Crutchfield adds that Black has made a habit of trying to teach his colleagues as well, in particular about the importance of undergraduate education. “Some of his messages weren’t always welcome,” says Crutchfield, “but many of the things he has argued for—the centrality of undergraduate education, broadening the diversity of our campus, rewarding innovative, creative teachers—are ideas that the campus has come to agree with.”

Funding for Black’s fellowship will come from the Thomas L. and Margo G. Wyckoff Endowed Faculty Fellowship, designed to enhance the University’s ability to attract, retain, and provide opportunities for professional development for faculty in the College of Arts and Sciences.

 

Other Awards, Honors, and Professorships

George Behlmer, professor of history, has been appointed to the Jon Bridgman Endowed Professorship in History.

Daniel Gamelin, assistant professor of chemistry, has been awarded the 2003 National Science Foundation CAREER Award, which recognizes and supports the early career-development activities of those teacher-scholars who are most likely to become the academic leaders of the 21st century.

David Hodge, dean of the College of Arts and Sciences and professor of geography, has received the 2003 Charles L. Hosler Alumni Scholar Medal from the Pennsylvania State University, which was established “to recognize the College’s most brilliant former students.”

Karsten Heeger, graduate student in physics, was awarded the prize for best dissertation—nationally—in nuclear physics this year by the American Physical Society.

Charles Hirschman, professor of sociology, is the new president-elect of the Population Association of America and will assume the presidency in 2005.

Debra Minkoff, associate professor of sociology, has received a Fulbright Fellowship as German Distinguished Chair in American Studies.

Becky Pettit, assistant professor of sociology, was appointed Visiting Scholar at the Russell Sage Foundation in New York for the 2003-2004 academic year.

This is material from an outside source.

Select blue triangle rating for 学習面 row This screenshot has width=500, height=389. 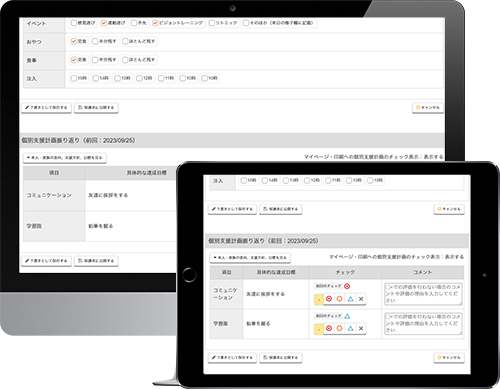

The Department of Psychology’s Clinical Psychology Ph.D. program has received the “Outstanding Training Program” award from American Association of Behavior Therapy, the main national organization of scientifically oriented programs in this discipline.

Adrian Raftery, professor of statistics and sociology, was the third most-cited mathematician for the decade 1993-2003 as reported by the Institute for Scientific Information.

Martin Savage, professor of physics, was elected Fellow of the American Physical Society.

Ben Schmidt, associate professor of history, won the Hendricks Prize from the Holland Society in conjunction with the Friends of New Netherland, which identified his book Innocence Abroad: The Dutch Imagination and the New World, 1570-1670 as the best of the year in colonial Dutch history.

Robin Chapman Stacey, associate professor of history, has been appointed Howard and Frances Keller Endowed Professor in History.

Joan Connelly Ullman, professor emeritus of history, was one of eight U.S. historians to receive recognition from the Society for Spanish and Portuguese Historical Studies, for lifetime “distinguished contributions to North American scholarship on Modern Iberia.”

Peter Ward, professor of earth and space sciences and biology, is the 2003 recipient of the Jim Shea Award, given annually by the National Association of Geoscience Teachers to promote “high-quality geoscience education.”

Robin K. Wright, Burke Museum curator and professor of art history, has received a Canadian Studies Senior Fellowship from the Canadian Embassy to research and write a book manuscript on the history of a set of Haida model houses and model totem poles created for the World’s Columbian Exposition in Chicago in 1893.